Coping with Wrenches in the Charitable Giving Toolbox

Grote, Jim
August 2003
Journal of Financial Planning;Aug2003, Vol. 16 Issue 8, p40
Academic Journal
This paper offers a look at changes and trends in the charitable giving landscape in the U.S. The increased exemption equivalent for estate tax purposes makes estate tax savings less of a motivating factor in establishing charitable bequests and trusts. In addition to economic downturn and changes in the tax code, charitable giving has also been plagued by negative reactions to the charitable management of donor funds following the September 11, 2001 terrorist attacks on the U.S. Almost every financial planner interviewed by the Journal of Financial Planning reported a significant decrease in the charitable planning side of his or her business.
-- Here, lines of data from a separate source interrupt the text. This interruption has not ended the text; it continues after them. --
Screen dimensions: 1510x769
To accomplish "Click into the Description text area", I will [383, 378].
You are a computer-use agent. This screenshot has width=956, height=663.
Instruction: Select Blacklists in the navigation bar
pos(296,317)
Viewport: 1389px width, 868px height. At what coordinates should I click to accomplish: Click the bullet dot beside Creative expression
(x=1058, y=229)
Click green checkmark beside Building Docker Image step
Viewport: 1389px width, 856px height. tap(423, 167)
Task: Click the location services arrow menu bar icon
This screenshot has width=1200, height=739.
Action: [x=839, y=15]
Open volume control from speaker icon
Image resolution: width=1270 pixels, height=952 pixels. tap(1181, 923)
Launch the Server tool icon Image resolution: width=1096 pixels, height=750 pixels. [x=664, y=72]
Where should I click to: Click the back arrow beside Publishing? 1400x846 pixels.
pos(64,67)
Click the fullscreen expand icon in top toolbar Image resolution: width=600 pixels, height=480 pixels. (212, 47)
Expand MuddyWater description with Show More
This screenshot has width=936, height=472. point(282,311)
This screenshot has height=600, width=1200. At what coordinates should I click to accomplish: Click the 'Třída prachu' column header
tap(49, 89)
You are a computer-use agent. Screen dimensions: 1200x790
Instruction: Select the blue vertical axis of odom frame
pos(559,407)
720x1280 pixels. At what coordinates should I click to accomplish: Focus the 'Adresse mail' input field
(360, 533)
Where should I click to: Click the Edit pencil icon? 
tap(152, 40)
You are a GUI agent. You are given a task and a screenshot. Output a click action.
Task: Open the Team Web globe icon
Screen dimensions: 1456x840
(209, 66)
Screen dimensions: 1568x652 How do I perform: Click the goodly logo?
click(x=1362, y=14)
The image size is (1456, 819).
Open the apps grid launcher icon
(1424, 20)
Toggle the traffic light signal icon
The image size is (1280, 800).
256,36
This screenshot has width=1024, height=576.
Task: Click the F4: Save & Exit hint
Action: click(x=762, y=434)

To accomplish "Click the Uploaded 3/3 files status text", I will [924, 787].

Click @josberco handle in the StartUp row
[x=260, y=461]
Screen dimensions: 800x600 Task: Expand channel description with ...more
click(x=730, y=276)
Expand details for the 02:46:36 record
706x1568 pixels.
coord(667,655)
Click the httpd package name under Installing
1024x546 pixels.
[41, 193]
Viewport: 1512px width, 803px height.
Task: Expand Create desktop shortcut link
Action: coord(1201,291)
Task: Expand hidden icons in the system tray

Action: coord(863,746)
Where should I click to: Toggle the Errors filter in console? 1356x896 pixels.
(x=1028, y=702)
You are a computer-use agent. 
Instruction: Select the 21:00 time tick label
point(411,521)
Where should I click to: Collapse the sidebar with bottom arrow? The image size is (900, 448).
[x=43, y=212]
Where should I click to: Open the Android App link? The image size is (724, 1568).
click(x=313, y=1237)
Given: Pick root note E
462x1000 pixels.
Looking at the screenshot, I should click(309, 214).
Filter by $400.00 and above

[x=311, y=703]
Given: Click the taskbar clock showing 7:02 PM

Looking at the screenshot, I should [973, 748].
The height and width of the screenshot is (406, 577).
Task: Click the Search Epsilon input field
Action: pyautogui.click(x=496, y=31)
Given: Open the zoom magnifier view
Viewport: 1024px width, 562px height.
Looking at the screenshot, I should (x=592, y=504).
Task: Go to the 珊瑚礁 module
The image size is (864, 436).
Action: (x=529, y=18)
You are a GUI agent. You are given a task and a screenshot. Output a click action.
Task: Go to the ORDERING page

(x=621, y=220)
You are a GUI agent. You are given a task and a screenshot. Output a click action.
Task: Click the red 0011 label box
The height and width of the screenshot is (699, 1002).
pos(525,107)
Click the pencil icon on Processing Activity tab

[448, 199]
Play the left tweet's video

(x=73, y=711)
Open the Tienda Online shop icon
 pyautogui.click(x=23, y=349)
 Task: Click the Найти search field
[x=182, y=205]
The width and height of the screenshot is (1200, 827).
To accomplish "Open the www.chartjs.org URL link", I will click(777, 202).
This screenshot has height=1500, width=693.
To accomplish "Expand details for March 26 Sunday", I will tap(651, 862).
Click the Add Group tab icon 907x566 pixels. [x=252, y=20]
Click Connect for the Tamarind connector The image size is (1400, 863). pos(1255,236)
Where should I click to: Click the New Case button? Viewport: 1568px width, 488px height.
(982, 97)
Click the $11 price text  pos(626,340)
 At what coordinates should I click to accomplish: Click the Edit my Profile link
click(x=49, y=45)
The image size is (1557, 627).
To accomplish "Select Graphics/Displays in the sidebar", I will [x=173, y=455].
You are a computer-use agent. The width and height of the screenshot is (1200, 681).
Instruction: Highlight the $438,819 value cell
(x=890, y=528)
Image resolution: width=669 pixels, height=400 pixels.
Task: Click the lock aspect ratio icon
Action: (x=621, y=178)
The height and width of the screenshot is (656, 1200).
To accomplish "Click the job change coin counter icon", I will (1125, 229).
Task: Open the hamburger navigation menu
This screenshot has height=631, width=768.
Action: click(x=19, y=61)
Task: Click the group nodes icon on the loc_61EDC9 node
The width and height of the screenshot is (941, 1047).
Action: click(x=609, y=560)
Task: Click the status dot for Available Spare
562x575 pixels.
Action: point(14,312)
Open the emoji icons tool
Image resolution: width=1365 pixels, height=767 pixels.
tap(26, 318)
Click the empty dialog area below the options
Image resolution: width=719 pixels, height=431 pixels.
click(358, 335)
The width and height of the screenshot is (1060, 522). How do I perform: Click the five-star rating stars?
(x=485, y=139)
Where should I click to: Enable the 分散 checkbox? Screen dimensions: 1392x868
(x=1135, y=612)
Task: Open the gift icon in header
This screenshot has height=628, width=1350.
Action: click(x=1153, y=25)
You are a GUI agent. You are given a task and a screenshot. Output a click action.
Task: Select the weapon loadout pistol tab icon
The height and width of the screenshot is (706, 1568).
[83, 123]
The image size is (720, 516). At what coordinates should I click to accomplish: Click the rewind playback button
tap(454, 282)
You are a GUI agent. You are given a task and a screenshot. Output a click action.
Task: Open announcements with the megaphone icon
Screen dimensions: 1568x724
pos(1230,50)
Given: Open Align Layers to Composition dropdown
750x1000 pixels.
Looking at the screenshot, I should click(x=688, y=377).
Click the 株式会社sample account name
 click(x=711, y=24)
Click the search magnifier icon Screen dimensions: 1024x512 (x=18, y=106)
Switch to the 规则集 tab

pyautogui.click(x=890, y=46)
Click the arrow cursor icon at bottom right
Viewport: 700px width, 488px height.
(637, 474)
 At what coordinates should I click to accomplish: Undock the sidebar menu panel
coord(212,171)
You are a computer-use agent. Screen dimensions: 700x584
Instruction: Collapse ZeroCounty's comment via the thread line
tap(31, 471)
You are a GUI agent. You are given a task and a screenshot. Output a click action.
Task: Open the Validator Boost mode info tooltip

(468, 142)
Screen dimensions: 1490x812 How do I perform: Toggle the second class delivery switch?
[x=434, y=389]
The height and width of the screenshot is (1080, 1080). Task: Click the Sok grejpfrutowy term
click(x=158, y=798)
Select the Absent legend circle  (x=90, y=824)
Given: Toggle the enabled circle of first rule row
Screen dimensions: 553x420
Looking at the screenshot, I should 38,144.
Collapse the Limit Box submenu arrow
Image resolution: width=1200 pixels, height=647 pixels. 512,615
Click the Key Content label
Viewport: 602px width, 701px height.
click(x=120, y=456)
A more traditional option to private foundations that continues to gain popularity is the donor-advised fund, which some planners nickname the poor man's foundation. These funds allow donors to give cash, stock or other assets to special accounts, claim a tax deduction in the year of the gift, and then recommend how and when the money in the fund should be given to charity. With charitable lead trust the income stream goes to charity and the remainder interest to a noncharitable beneficiary. The National Committee on Planned Giving's (NCPG) 2000 survey of donors uncovered a complex network of motivations behind charitable giving. Another interesting trend in the NCPG report showed an increasing role for planners in the world of charitable giving.